Audio Fingerprinting with Holographic Reduced Representations
Yusuke Fujita, Tatsuya Komatsu
TL;DR
The paper addresses the storage and time-resolution burden of neural audio fingerprinting by proposing holographic reduced representations (HRR) to coherently aggregate sequences of fingerprints into composite vectors bound by circular convolution. By encoding position information with distinct vectors and summing the bindings, the method enables containment searches and position recovery without storing every fingerprint, and it supports sequence-level search via concatenated queries. Empirical results on the FMA dataset show that HRR-based aggregation achieves higher Top-1 accuracy than simple decimation or summation, while preserving time resolution, albeit with modest degradation compared to uncompressed fingerprints; HRR-aware training yields only marginal gains. Overall, the approach offers a storage-efficient alternative for large-scale audio fingerprinting with practical implications for real-time search and scalable databases, with avenues for improved training and non-linear aggregation explored for future work.
Abstract
This paper proposes an audio fingerprinting model with holographic reduced representation (HRR). The proposed method reduces the number of stored fingerprints, whereas conventional neural audio fingerprinting requires many fingerprints for each audio track to achieve high accuracy and time resolution. We utilize HRR to aggregate multiple fingerprints into a composite fingerprint via circular convolution and summation, resulting in fewer fingerprints with the same dimensional space as the original.

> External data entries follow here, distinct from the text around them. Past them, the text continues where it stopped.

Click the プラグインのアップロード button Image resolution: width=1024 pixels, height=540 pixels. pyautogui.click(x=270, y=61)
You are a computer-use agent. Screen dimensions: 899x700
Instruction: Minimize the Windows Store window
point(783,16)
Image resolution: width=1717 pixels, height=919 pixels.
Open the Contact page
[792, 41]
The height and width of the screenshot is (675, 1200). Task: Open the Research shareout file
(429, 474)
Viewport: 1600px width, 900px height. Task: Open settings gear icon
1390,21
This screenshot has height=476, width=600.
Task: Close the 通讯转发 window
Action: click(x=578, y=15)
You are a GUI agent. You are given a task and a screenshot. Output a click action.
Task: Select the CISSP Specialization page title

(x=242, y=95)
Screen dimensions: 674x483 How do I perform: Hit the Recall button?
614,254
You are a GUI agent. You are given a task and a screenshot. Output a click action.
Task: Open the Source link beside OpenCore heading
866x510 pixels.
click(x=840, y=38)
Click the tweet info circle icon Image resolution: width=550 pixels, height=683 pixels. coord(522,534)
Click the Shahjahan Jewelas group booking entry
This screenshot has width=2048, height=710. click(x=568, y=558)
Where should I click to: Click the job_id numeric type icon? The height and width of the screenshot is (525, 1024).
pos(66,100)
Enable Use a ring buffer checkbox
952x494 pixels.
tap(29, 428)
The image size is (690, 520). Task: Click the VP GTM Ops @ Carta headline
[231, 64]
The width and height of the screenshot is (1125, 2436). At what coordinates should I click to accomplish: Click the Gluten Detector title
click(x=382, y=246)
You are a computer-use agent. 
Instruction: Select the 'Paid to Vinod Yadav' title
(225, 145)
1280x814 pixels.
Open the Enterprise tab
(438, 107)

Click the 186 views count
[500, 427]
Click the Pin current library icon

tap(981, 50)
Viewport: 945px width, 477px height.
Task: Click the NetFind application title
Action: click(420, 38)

Our search method efficiently finds a combined fingerprint in which a query fingerprint exists. Using HRR's inverse operation, it can recover the relative position within a combined fingerprint, retaining the original time resolution. Experiments show that our method can reduce the number of fingerprints with modest accuracy degradation while maintaining the time resolution, outperforming simple decimation and summation-based aggregation methods.